== TASK TO CARRY OUT ==
Reproduce exactly, and only, the lines below from the one containing "1506x672 pixels." through the one containing "Screen dimensions: 1240x1240".

== DATA TO PROCESS ==

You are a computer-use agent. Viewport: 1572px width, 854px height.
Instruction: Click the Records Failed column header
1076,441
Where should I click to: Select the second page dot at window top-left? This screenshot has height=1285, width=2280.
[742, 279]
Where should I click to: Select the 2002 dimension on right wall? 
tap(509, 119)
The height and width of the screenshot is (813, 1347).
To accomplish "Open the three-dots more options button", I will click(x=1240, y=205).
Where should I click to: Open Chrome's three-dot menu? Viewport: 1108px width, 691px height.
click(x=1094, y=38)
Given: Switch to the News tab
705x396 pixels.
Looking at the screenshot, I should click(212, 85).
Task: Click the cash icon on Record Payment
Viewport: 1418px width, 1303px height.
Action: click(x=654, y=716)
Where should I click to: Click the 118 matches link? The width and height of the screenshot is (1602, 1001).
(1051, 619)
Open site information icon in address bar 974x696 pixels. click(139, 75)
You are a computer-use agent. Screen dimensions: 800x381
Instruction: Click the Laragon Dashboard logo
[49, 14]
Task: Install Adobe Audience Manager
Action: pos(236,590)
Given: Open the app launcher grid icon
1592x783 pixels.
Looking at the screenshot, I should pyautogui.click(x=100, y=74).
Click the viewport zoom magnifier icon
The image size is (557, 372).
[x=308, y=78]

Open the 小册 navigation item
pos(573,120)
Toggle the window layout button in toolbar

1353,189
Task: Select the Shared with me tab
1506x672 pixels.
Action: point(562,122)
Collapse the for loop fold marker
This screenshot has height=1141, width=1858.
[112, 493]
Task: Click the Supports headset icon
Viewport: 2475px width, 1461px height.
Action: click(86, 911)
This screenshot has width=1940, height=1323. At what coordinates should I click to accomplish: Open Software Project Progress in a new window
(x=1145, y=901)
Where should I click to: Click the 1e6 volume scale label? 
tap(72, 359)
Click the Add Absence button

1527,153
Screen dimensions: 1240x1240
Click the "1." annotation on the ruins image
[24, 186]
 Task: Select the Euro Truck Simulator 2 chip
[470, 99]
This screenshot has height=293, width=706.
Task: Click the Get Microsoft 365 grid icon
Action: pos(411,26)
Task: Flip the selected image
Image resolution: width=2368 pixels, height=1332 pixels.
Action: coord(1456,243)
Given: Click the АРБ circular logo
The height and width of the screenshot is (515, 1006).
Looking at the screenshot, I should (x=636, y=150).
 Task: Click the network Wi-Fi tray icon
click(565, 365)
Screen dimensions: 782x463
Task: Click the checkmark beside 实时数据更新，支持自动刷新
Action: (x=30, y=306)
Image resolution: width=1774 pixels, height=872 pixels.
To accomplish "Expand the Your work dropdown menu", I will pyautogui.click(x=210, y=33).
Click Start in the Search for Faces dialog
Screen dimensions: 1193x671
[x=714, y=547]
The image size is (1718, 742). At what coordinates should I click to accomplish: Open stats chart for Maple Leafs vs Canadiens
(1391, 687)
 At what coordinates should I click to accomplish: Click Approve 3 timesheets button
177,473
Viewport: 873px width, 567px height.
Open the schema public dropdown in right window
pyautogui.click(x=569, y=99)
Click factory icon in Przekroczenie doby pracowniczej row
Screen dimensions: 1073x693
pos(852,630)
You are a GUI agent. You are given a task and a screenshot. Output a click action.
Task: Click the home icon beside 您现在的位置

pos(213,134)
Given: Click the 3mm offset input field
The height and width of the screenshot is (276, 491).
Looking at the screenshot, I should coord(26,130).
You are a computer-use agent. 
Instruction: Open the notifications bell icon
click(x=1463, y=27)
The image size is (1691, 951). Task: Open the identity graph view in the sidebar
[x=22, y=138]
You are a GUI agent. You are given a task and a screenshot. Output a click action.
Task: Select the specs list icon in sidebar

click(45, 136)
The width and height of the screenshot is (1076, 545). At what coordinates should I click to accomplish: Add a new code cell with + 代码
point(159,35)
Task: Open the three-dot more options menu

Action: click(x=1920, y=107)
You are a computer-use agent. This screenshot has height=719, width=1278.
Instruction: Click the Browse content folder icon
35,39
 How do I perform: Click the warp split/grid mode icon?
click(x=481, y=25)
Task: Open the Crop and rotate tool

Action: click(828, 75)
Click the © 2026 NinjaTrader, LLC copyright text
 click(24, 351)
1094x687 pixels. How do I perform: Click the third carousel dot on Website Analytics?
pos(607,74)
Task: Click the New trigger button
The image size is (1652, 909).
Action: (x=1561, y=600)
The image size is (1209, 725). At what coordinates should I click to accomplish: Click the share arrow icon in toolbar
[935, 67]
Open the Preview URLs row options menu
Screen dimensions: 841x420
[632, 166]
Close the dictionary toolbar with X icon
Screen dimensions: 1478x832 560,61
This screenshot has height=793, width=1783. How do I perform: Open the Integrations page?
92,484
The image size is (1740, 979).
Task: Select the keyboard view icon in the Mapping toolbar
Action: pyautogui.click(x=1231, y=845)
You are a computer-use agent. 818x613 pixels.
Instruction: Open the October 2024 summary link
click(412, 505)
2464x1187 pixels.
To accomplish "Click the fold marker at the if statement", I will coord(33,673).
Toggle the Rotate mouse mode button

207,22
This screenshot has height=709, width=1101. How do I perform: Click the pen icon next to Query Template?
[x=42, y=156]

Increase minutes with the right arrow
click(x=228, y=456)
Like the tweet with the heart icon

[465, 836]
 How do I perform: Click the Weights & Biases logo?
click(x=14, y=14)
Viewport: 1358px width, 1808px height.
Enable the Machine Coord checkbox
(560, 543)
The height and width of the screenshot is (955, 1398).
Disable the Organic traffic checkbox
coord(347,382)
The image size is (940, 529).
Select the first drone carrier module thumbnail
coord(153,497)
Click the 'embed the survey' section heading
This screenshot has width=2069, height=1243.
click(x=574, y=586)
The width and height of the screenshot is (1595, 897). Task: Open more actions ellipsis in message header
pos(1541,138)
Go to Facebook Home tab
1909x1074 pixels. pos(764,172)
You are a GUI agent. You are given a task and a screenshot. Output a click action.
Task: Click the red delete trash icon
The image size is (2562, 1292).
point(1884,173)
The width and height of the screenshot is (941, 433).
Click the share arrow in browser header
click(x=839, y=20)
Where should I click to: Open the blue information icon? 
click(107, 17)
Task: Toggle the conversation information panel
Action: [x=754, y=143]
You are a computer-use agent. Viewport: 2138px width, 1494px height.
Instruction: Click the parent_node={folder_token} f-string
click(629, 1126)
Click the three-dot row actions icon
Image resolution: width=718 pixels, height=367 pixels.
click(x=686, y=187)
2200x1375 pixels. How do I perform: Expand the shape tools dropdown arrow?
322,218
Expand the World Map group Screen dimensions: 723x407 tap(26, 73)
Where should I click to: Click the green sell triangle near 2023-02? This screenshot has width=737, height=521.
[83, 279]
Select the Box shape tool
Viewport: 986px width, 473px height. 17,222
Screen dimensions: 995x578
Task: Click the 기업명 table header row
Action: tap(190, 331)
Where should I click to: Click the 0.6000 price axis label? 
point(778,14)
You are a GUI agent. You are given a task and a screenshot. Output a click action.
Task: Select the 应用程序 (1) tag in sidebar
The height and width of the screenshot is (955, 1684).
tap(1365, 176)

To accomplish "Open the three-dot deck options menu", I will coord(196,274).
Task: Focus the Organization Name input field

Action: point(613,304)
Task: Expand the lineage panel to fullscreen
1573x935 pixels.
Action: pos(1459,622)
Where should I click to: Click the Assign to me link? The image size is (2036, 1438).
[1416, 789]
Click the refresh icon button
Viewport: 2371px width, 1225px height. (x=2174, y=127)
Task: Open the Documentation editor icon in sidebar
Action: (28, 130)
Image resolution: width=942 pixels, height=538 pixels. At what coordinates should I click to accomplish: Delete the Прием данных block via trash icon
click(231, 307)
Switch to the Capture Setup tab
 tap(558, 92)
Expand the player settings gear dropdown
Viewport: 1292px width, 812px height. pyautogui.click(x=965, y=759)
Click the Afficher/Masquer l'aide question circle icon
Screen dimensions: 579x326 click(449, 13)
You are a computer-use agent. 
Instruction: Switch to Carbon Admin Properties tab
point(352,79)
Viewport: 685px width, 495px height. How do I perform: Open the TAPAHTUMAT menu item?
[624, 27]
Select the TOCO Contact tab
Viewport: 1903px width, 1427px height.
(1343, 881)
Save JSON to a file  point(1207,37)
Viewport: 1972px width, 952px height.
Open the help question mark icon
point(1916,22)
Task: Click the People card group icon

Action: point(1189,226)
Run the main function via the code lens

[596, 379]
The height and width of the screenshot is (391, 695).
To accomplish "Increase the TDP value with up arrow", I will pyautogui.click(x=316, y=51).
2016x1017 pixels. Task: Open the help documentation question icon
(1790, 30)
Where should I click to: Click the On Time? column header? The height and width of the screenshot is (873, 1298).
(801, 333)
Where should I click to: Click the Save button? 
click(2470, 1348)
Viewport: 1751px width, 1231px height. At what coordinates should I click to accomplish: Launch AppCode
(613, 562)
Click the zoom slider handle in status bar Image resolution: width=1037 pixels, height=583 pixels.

== SOLVED EXERCISE ==
1506x672 pixels.
Action: point(562,122)
Collapse the for loop fold marker
This screenshot has height=1141, width=1858.
[112, 493]
Task: Click the Supports headset icon
Viewport: 2475px width, 1461px height.
Action: click(86, 911)
This screenshot has width=1940, height=1323. At what coordinates should I click to accomplish: Open Software Project Progress in a new window
(x=1145, y=901)
Where should I click to: Click the 1e6 volume scale label? 
tap(72, 359)
Click the Add Absence button

1527,153
Screen dimensions: 1240x1240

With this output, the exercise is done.